Pertence ao Código de Processo Civil (Lei n.º 41/2013, de 26 de Junho)
Este artigo estabelece qual é o tribunal competente para processos de revisão e confirmação de sentenças estrangeiras. Especificamente, determina que a competência recai sobre o tribunal da Relação (tribunal de segunda instância) da região onde reside a pessoa contra quem se pretende fazer valer a sentença estrangeira. Isto significa que, se quer executar em Portugal uma decisão judicial proferida por um tribunal estrangeiro, terá de dirigir-se ao tribunal de Relação territorialialmente competente, que é aquele cuja área de jurisdição inclui o domicílio do réu (a pessoa contra quem se pretende agir).
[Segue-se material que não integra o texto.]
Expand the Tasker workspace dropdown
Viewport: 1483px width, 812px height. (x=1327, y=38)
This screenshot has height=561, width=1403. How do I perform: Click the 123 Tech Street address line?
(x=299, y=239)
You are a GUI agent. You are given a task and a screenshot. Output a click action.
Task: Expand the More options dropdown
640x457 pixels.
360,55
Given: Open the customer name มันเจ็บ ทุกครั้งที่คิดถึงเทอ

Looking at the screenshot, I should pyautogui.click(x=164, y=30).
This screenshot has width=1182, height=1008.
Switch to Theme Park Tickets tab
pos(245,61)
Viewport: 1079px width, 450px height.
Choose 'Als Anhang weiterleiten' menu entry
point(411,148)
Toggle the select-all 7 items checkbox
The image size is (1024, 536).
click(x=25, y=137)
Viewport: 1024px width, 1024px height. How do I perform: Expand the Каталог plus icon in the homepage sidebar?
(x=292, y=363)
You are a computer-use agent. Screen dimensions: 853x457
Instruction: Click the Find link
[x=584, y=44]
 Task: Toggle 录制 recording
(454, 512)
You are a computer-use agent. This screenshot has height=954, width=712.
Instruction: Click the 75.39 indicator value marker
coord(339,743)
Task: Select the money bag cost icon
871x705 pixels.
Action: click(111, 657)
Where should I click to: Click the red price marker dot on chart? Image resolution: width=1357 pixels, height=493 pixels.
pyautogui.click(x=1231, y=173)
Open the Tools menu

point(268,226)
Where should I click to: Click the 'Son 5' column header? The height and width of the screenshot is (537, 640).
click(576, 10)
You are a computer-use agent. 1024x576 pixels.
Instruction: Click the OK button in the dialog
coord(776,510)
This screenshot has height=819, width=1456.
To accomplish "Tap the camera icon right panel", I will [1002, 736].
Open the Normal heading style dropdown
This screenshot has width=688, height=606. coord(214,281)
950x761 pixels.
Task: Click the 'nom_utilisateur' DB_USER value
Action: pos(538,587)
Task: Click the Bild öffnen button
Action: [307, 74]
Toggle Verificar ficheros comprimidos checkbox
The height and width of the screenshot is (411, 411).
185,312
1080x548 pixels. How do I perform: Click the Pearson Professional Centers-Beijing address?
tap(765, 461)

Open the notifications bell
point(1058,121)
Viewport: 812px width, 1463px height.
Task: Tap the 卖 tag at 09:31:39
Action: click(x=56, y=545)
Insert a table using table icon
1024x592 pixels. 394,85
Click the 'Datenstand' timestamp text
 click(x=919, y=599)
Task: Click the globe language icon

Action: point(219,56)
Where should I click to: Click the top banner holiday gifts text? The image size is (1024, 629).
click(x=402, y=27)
O artigo também remete para aplicação subsidiária das regras de competência territorial estabelecidas nos artigos 80.º a 82.º do mesmo código, com as devidas adaptações ao contexto específico das sentenças estrangeiras.
Um cidadão português pretende fazer executar em Portugal uma sentença condenatória proferida por tribunal francês contra um devedor domiciliado em Lisboa. A revisão e confirmação dessa sentença deve ser apresentada ao tribunal da Relação de Lisboa, por ser essa a Relação competente na área onde o réu tem domicílio.
Uma empresa espanhola obteve sentença favorável num tribunal espanhol contra uma empresa portuguesa sediada no Porto. Para fazer valer essa sentença em Portugal, deve requerer a revisão e confirmação ao tribunal da Relação do Porto, que é a Relação da área do domicílio do devedor.
Uma sentença estrangeira condena vários devedores portugueses domiciliados em regiões distintas (um no Algarve, outro na Covilhã). Serão necessários processos de revisão separados perante as Relações competentes de cada região, conforme o domicílio de cada devedor.